[Stored items]
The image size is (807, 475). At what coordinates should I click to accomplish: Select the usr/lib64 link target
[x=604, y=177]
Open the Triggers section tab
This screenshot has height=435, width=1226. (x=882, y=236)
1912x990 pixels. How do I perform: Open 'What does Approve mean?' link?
...
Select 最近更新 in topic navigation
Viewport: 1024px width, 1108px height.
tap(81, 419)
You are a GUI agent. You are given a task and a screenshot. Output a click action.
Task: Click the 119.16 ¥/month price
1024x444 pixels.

• **TASK ITEM**: The required output is the stretch of entries above from the line containing "Open the Triggers section tab" through the line containing "1912x990 pixels. How", reproduced exactly.

• **ANSWER SECTION**:
Open the Triggers section tab
This screenshot has height=435, width=1226. (x=882, y=236)
1912x990 pixels. How do I perform: Open 'What does Approve mean?' link?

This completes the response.